_EXERCISE GOAL_
Return the data below exactly, minus the pictures.

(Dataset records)
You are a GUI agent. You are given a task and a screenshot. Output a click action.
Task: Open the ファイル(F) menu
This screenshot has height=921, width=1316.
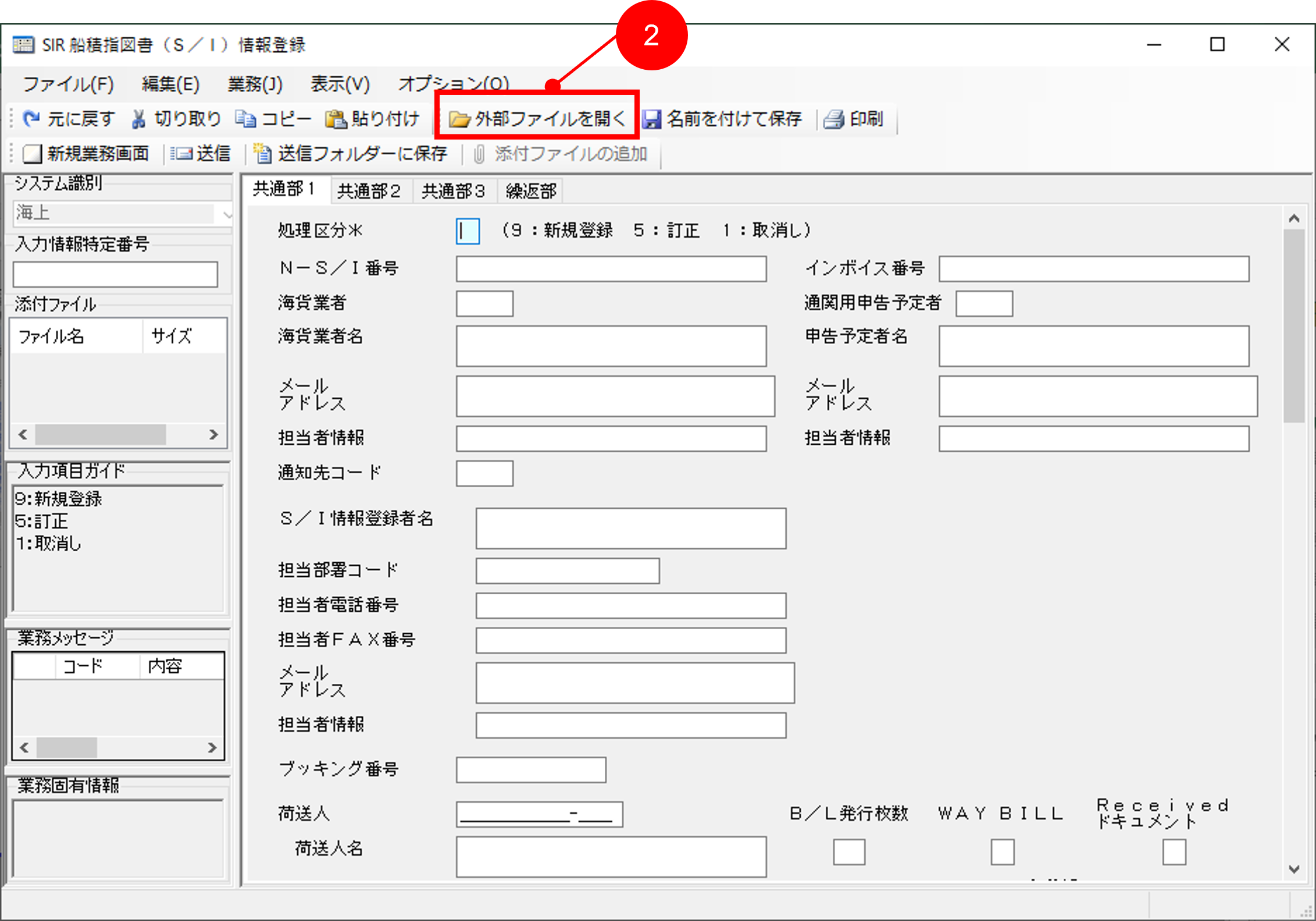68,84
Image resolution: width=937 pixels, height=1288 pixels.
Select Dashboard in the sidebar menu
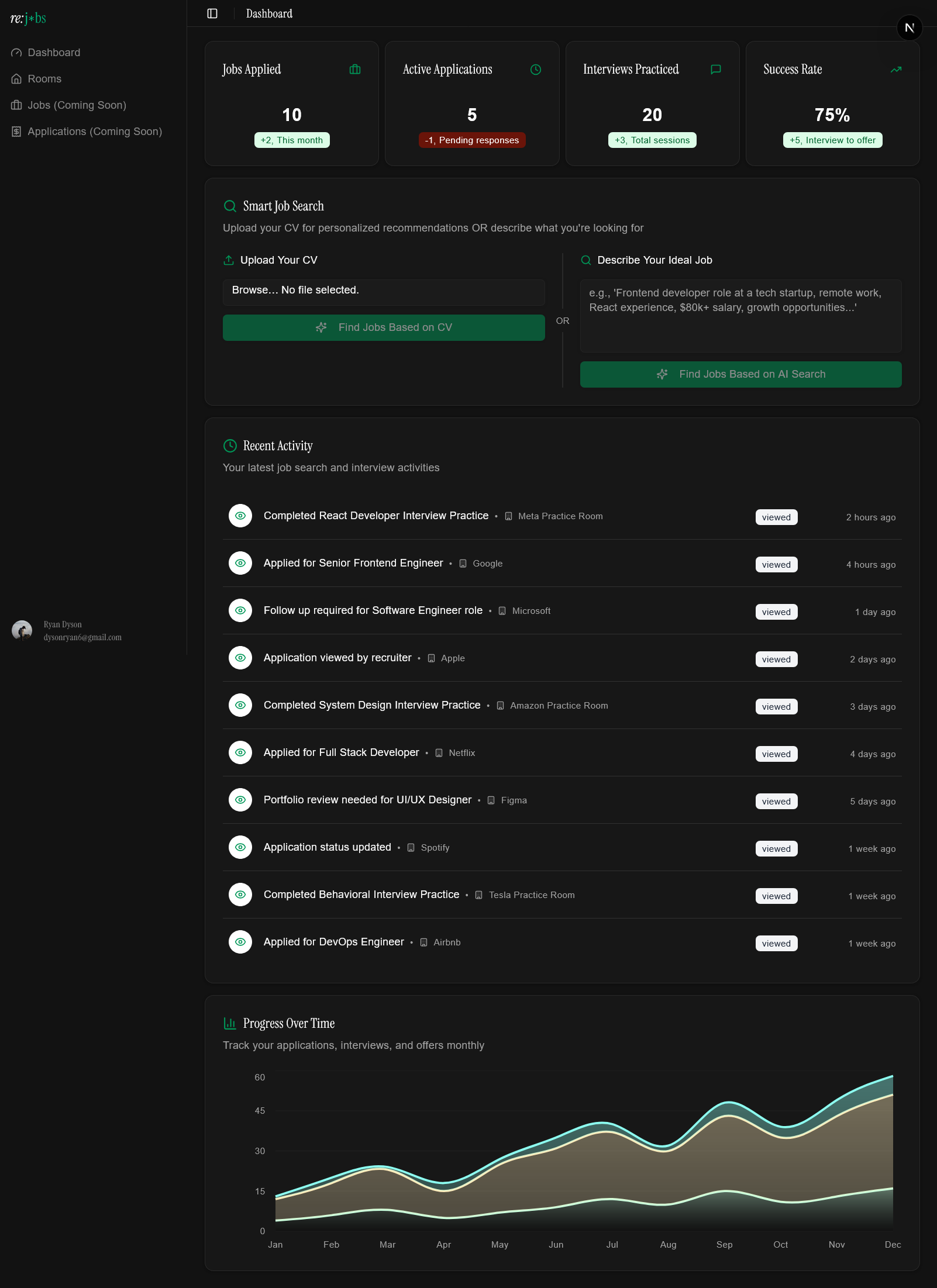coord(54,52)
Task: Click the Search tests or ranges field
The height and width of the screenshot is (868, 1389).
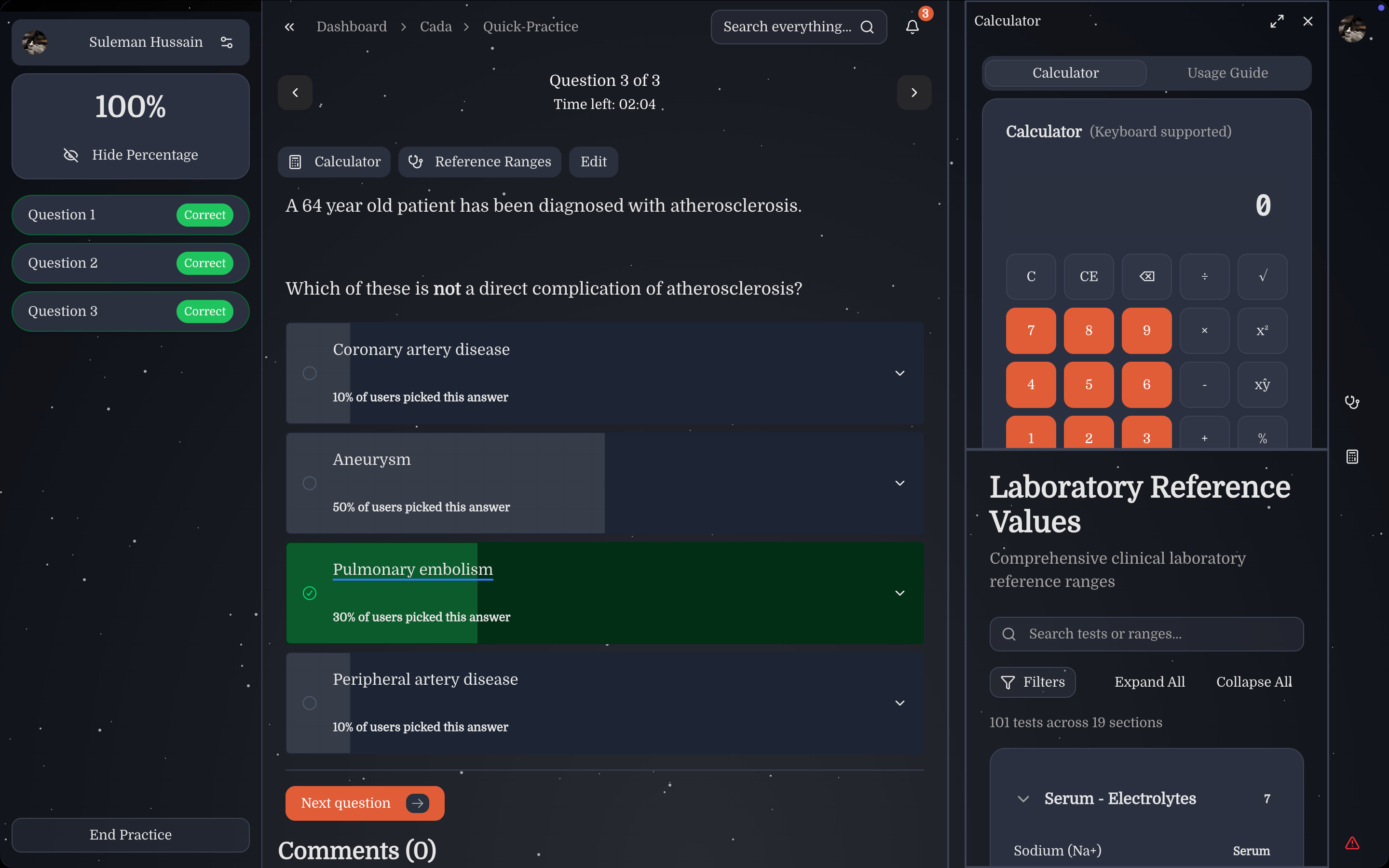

_REPLY TO THE TASK_
You are a GUI agent. You are given a task and a screenshot. Output a click action.
Task: Open the ファイル(F) menu
This screenshot has height=921, width=1316.
68,84
Image resolution: width=937 pixels, height=1288 pixels.
Select Dashboard in the sidebar menu
coord(54,52)
Task: Click the Search tests or ranges field
The height and width of the screenshot is (868, 1389).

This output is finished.